*Exercise goal*. The line containing "Given: Click the" marks the start; extract exactly from it through the last line of the entries, and omit any pictures.

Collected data
☆ ☆ ☆ ☆ ☆

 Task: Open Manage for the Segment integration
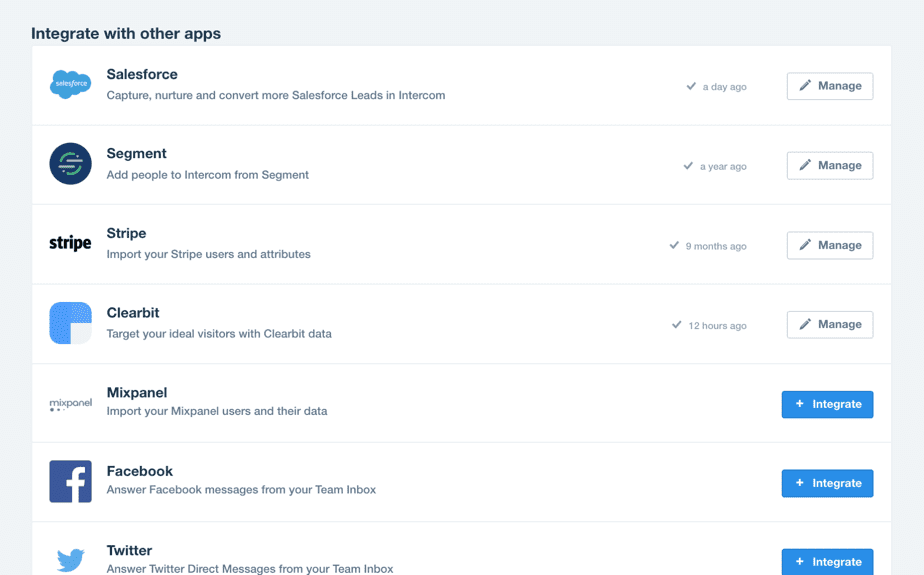tap(829, 165)
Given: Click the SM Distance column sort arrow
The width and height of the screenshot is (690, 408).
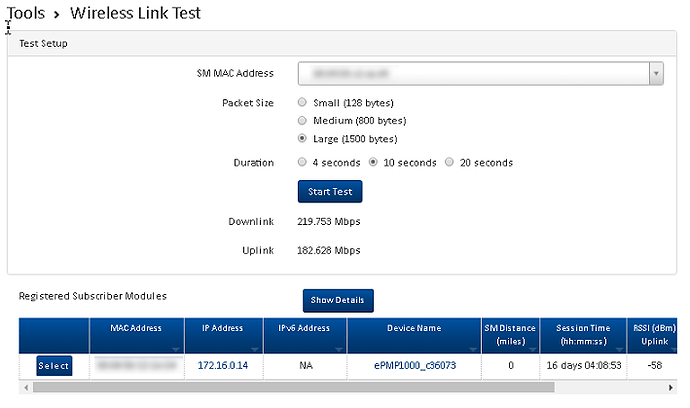Looking at the screenshot, I should (x=533, y=347).
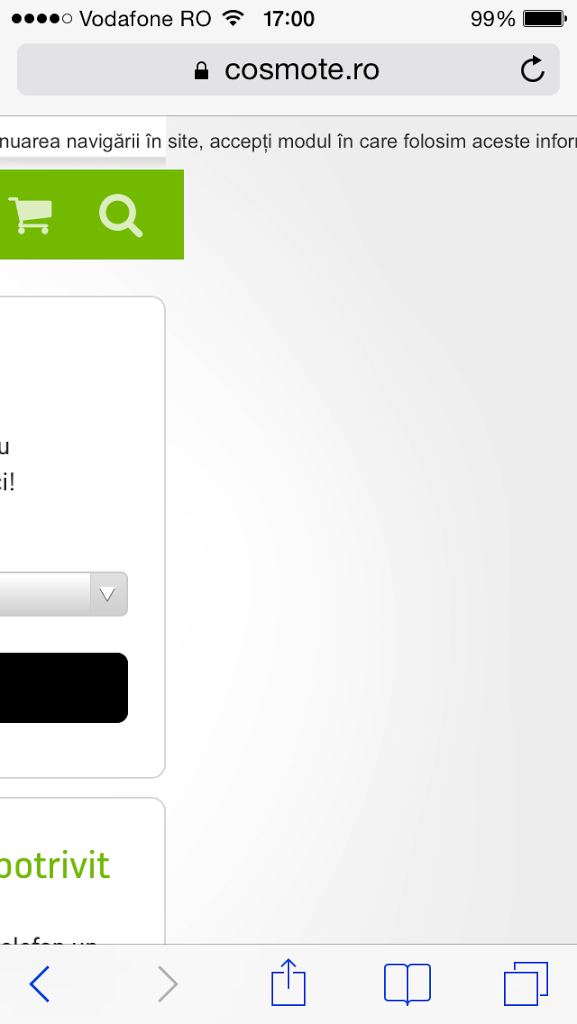Show all open tabs
The image size is (577, 1024).
tap(525, 984)
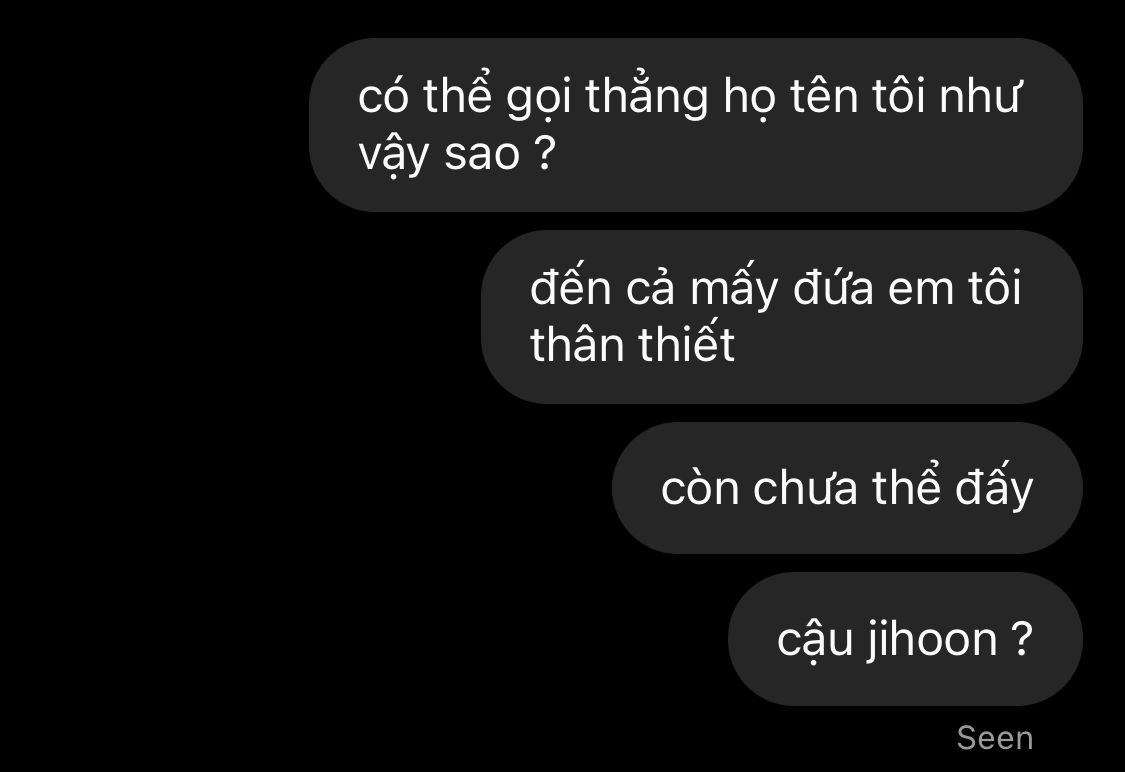Click the word "gọi" in first bubble

539,99
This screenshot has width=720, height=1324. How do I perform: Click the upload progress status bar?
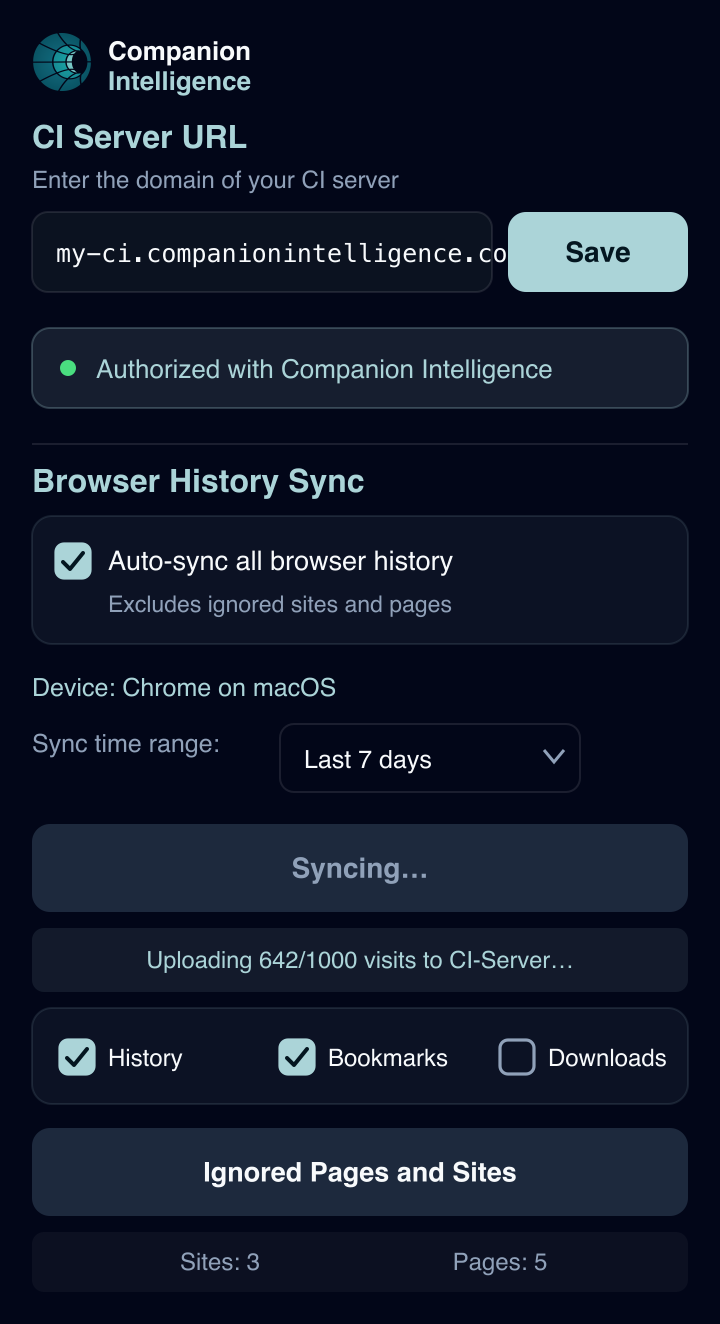tap(360, 960)
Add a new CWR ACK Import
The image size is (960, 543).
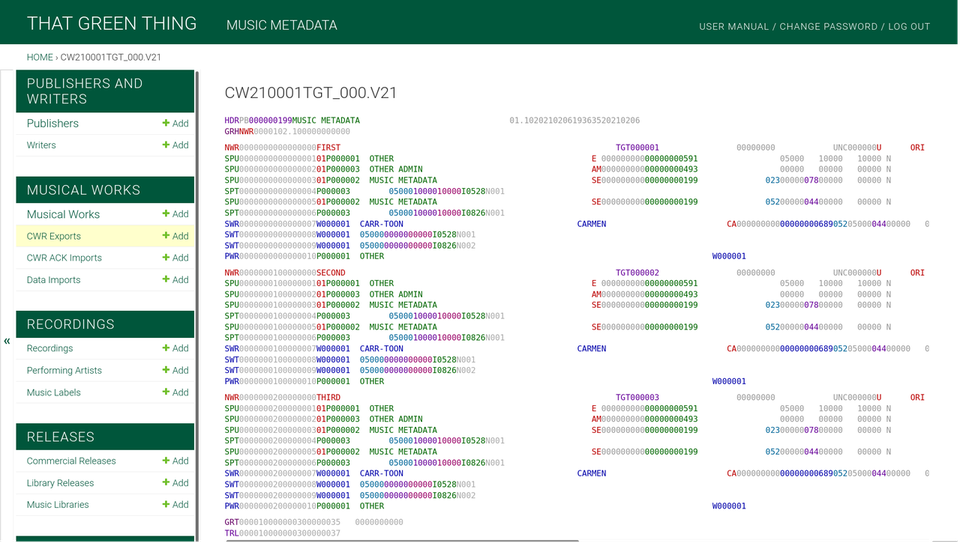click(175, 258)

☆ ☆ ☆ ☆ ☆

*Output of the exercise*.
Given: Click the SM Distance column sort arrow
The width and height of the screenshot is (690, 408).
Looking at the screenshot, I should (x=533, y=347).
Show all open tabs
The image size is (577, 1024).
tap(525, 984)
Click the word "gọi" in first bubble

539,99
This screenshot has width=720, height=1324. How do I perform: Click the upload progress status bar?
tap(360, 960)
Add a new CWR ACK Import
The image size is (960, 543).
click(175, 258)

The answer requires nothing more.